- Born: May 16, 1830 Red River Colony, Canada
- Died: April 11, 1875 (aged 44) St. Clements, Manitoba
- Occupation: Politician

= Thomas Bunn (Manitoba politician) =

Canadian Metis politician, 1830–1875

The Hon. Thomas Bunn (16 May 1830 - 11 April 1875) was a Métis legislator, lawyer, negotiator, landowner, farmer, clerk of the court, and politician in Manitoba. He represented St. Clements from 1870 to 1874 in the Legislative Assembly of Manitoba. He helped usher in the Manitoba Act. He was Secretary of State in the Legislative Assembly of Assiniboia until it was overthrown by the John A. Macdonald government and dissolved eight months after it began. Thomas Bunn was English-Metis to Louis Riel's French, and the two men didn't always agree but were staunch in their resolve to protect the rights of the Metis people. Thomas Bunn made the first motion in the Assembly of Assiniboia.

==Personal life==
Thomas Bunn was born on 16 May 1830 in the Red River Colony. He was the oldest son of Catherine Thomas, the daughter of an HBC governor who went to Hudson Bay as a surgeon in 1789; and John Bunn, a judge, surgeon, coroner, and politician who started his career as an Edinburgh trained surgeon and "filled numerous public offices with distinction and proved that fine judges need not be lawyers." (“Law, Life, and Government at Red River, Vol. 2, General Quarterly.) The British Medical Association paid homage to John Bunn 70 years after his death.

In 1854, Bunn moved to the Rural Municipality of St. Andrews and married Isabella Clouston, who died in 1857; the pair had two children. Bunn married again, in 1859, to Rachel Harriot and they had eight children. Two years later, he resettled in Mapleton. He was a farmer throughout his time in the Red River Colony. He was a member of the Church of England and a Freemason. Bunn died on 11 April 1875. A road in St. Andrew's was named after Bunn and his former residence has been declared a provincial heritage site.

==Public career==
Bunn was a clerk for the Council and Quarterly Court of Assiniboia from 1865 to 1869 and was then appointed to the council in January 1868. He became council's executive officer on 17 December 1869 and remained as such until the council was dissolved in 1870.

Thomas Bunn chaired an open-air meeting of approximately 500 Red River citizens in minus twenty degree weather, so that all could listen to Donald Alexander Smith, an emissary of Canada to the Red River Colony, on 19 and 20 January 1870.

Following the meeting, a committee was formed to organize the election of a convention to negotiate with the Canadian government. Bunn was named to that committee and, in the subsequent election, was made the English-speaking delegate of the Rural Municipality of St. Clements (now Mapleton) to the Provisional Government of Manitoba. He held that post until 24 June 1870. The convention worked from 27 January to 3 February 1870 and created the Provisional Government, whose head of state, Louis Riel, named Bunn as secretary of state.

Thomas Bunn made the first motion in the Assembly of Assiniboia.
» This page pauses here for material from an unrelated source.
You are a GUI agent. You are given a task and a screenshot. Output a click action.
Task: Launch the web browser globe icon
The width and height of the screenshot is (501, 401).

"That the Government of England, the Canadian Government, and the Hudson Bay Company, have ignored our rights as British subjects, when they entered into arrangements on the subject of the transfer of the Government of the North- West to the Dominion of Canada; without consulting the wishes of the people of the North-West Territory."
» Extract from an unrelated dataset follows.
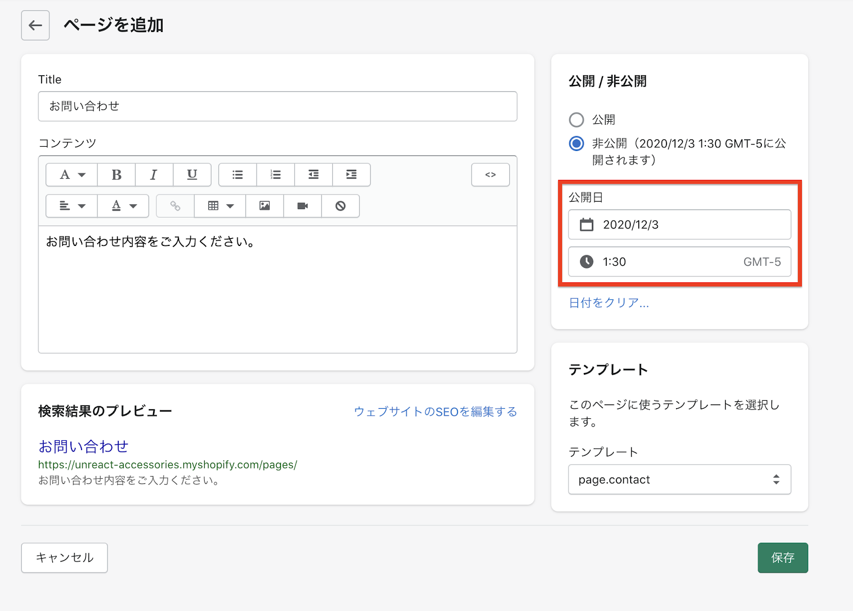Clear formatting with the circle-slash icon
The height and width of the screenshot is (611, 853).
point(340,206)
Thomas Bunn and two others recorded in a journal what they personally considered to be most interesting or important during the sessions of the Legislative Assembly of Assiniboia Debates.
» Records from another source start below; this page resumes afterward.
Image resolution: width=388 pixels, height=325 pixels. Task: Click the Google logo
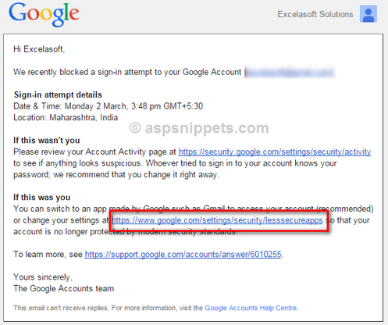(44, 14)

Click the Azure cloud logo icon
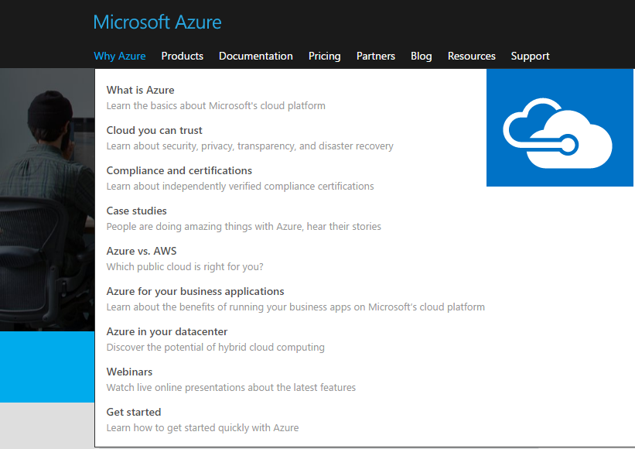click(x=560, y=128)
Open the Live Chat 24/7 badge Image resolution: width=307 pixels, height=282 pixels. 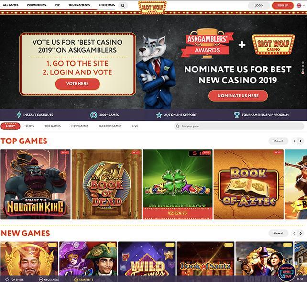(x=286, y=272)
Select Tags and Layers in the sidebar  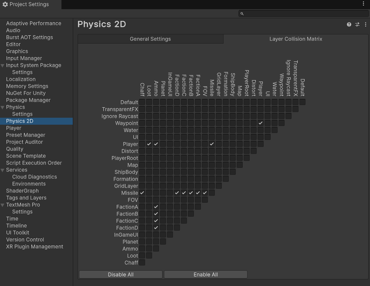26,197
Canadian military forces under Colonel Garnet Wolseley reached Fort Garry on 24 August 1870 and deposed the Provisional Government. Bunn survived the fall of the Provisional Government and began studying law. He was elected in December 1870 to the Legislative Assembly of Manitoba in the province's first general election and called to the bar in 1871. Bunn was made a clerk for Manitoba's First General Quarterly Court on 16 May 1871.